Overview
- Manufacturer: Caterpillar Incorporated

Layout
- Configuration: I6, I8, V12, V16
- Displacement: 18,500 cubic centimetres (1,129 in^{3}) per cylinder
- Cylinder bore: 280 millimetres (11.02 in)
- Piston stroke: 300 millimetres (11.81 in)
- Compression ratio: 15.3:1 (Propulsion) 12.6:1, 13:1 (Generator)

RPM range
- Idle speed: 250
- Max. engine speed: 1000

Combustion
- Turbocharger: Double or Quad
- Fuel system: Unit injection
- Management: Electronic
- Fuel type: Diesel
- Oil system: Wet sump
- Cooling system: Water cooled

Output
- Power output: up to 5,670 kilowatts (7,604 hp) @ 1000 rpm (marine/military rating)
- Torque output: 12,100 newton-metres (8,925 lbf⋅ft) @ 800 rpm

Dimensions
- Dry weight: up to 32.75 tonnes (32.233 long tons; 36.101 short tons)

Emissions
- Emissions target standard: EPA IV or IMO III
- Emissions control systems: Exhaust gas recirculation

Chronology
- Predecessor: Caterpillar 36 series engine

= Caterpillar C280 =

The Caterpillar C280 is a family of diesel internal combustion engines made by Caterpillar.

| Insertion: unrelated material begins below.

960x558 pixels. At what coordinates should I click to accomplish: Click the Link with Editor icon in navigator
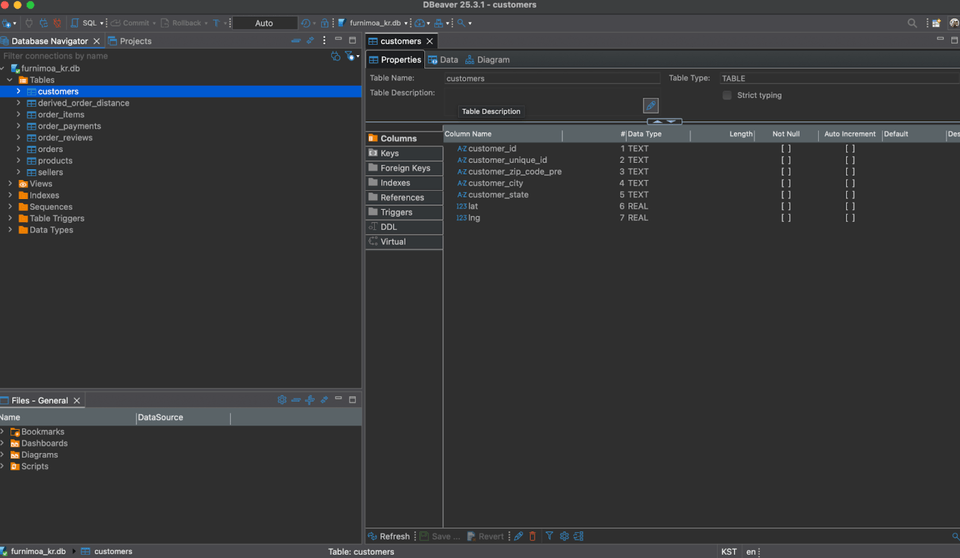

The engine is 18.5 liters per cylinder in displacement. The cylinder size is 11.02 x 11.81 in. bore/stroke. The engine can produce 2400-7600 horsepower at 900 RPM. The peak torque occurs at an engine speed of 800 RPM. The Cat C280 is often used in locomotives and freight-class ships.